> Assigned task
Every line below containing the word "Alcorão" should be found and copied.

> Supplied entries
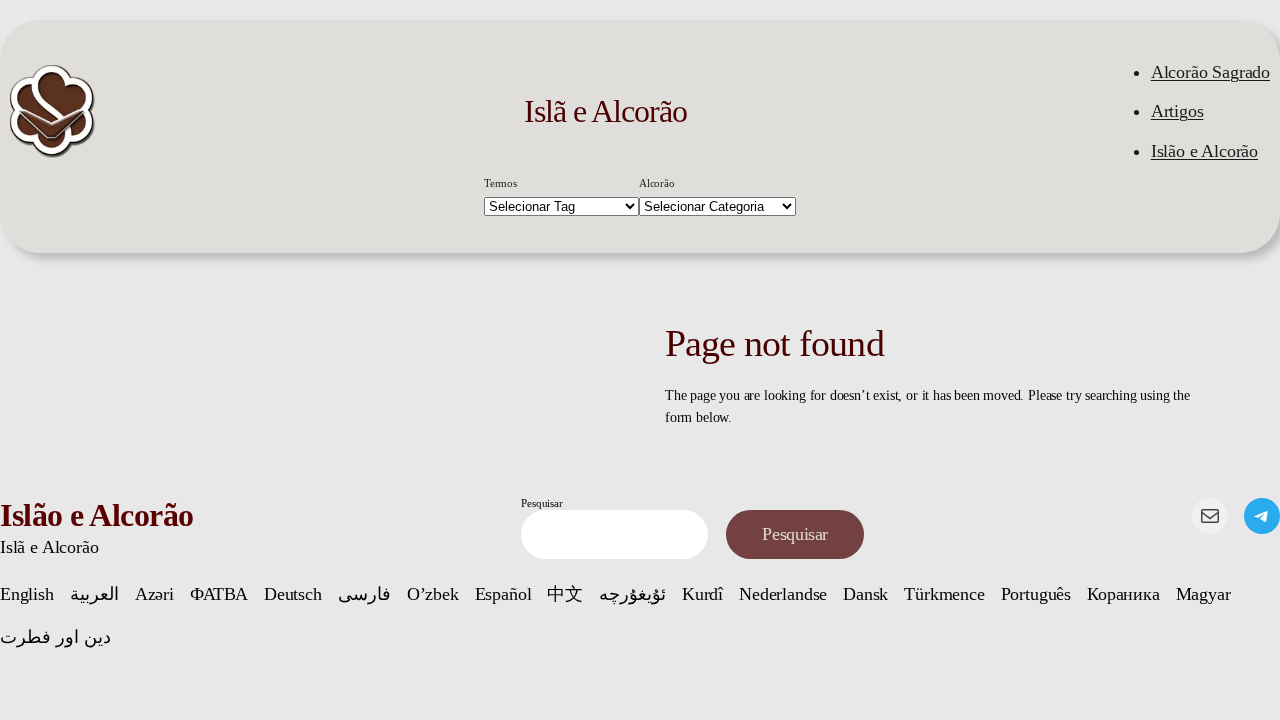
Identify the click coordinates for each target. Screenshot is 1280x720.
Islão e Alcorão (1204, 151)
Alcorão (657, 183)
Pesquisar (541, 503)
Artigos (1177, 111)
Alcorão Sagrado (1210, 72)
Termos (500, 183)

> Solution to the problem
Islão e Alcorão (1204, 151)
Alcorão (657, 183)
Alcorão Sagrado (1210, 72)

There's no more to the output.